In March 1996 Hart accused Jean-Marc Jacob, Member of Parliament for Charlesbourg, of sedition for a 1995 communique sent by him (Jacob) to members of the Armed Forces in Quebec concerning the October 30, 1995 separation referendum in that province. The Speaker ruled the matter prima facie, Mr. Hart moved a motion, which after debate was amended, and the House referred the matter to committee for study. See debates, March 12, 1996, pp. 557–67; March 13, 1996, pp. 648–74; March 14, 1996, pp. 680–703; March 18, 1996, pp 854–9. On June 18, 1996 the Standing Committee on Procedure and House Affairs presented its Twenty-Ninth Report which found that although Mr. Jacobs actions were ill-advised, there was no contempt of the House. See Journals June 18, 1996, pp. 565–6; June 20, 1996, pp. 592–3 (House of Commons Procedure and Practice, Robert Marleau and Camille Montpetit )The communique urged Canadian Armed Forces personnel, along with equipment and military hardware to immediately join the new Quebec Armed Forces the day after a "yes" vote in the referendum. The referendum failed to win a majority.

Inquiry
Hart resigned as a Member of Parliament in order so that newly elected Canadian Alliance leader Stockwell Day could enter the House of Commons through a by-election.
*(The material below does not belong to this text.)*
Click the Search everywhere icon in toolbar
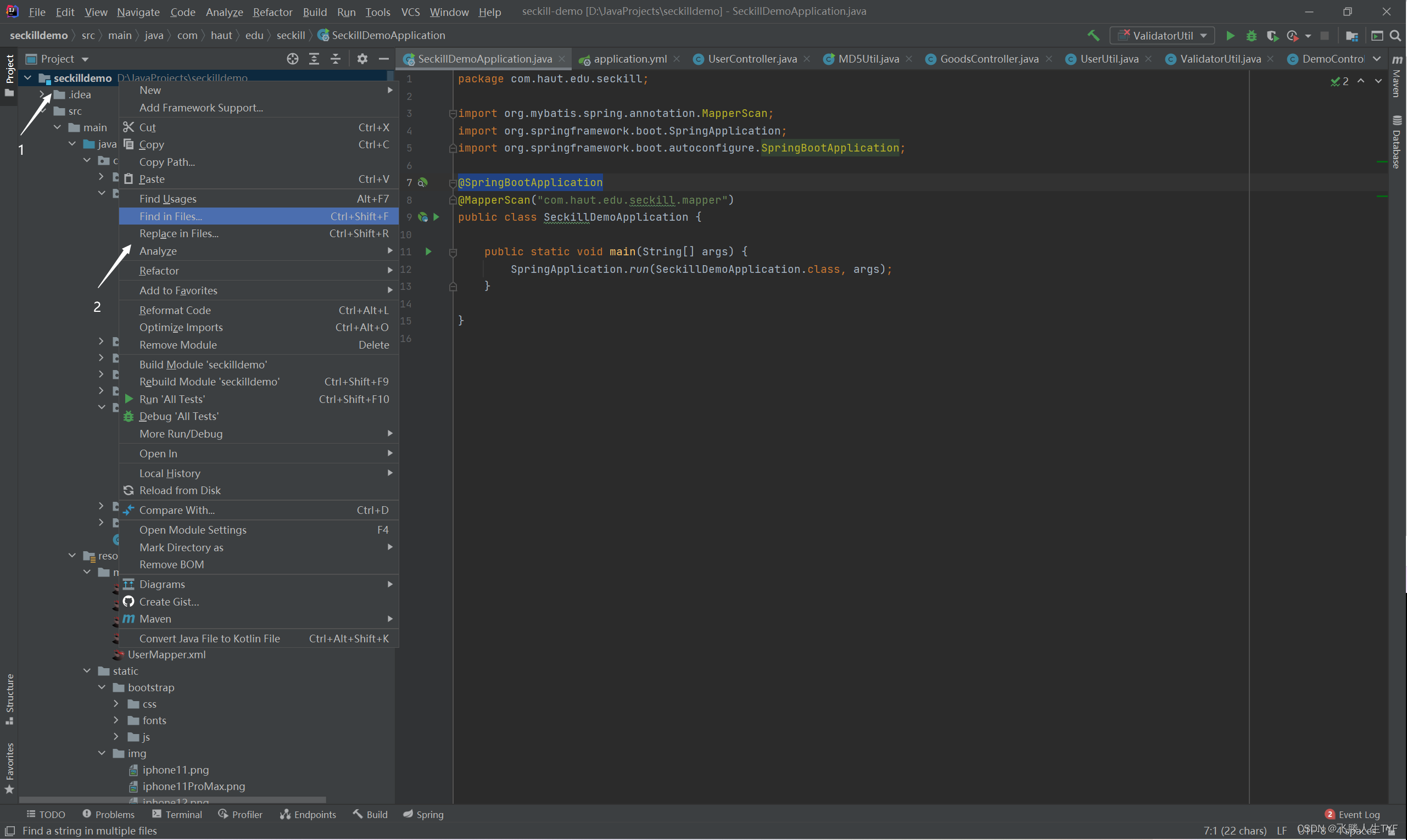 tap(1398, 36)
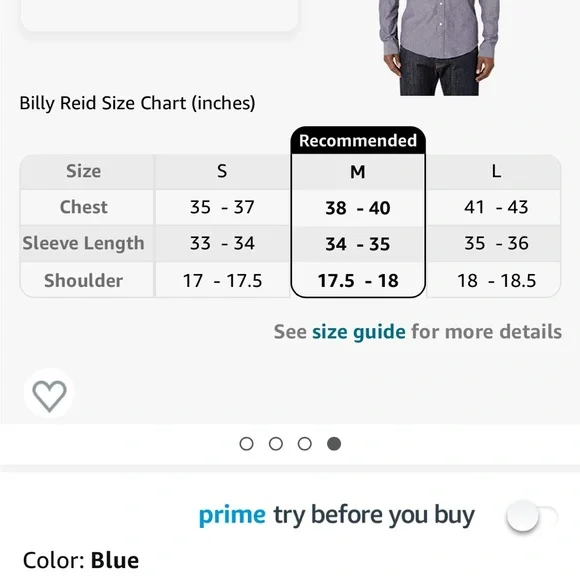Click the 17.5 - 18 shoulder measurement cell

coord(358,281)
After the by-election, Hart received a severance payment of $50,000 from the Canadian Alliance, which prompted a Royal Canadian Mounted Police (RCMP) inquiry. The Canadian Alliance maintained that the payment was made to cover lost income between the time of his resignation and the date of the next election, and was not an inducement.

The RCMP inquiry concluded that an investigation was not necessary and that neither Hart nor the Canadian Alliance had committed a criminal offence, and no charges were ever laid in the matter.

Later career
Since leaving Parliament, Hart started a Public and Government Relations business, with clients including the British Columbia Naturopathic Association, and continued to speak publicly about proposed changes to health care regulations in British Columbia.

In 2004 Hart moved to the Republic of Georgia and worked as a parliamentary adviser to H.E. Speaker Nino Burjanadze.

In 2005, Hart received an honorary doctorate from Georgian Technical University for his work in parliament and promoting democracy in Georgia.

In May 2008 the Harts returned to Georgia. Jim accepted the position of Dean, School of Governance at Caucasus University.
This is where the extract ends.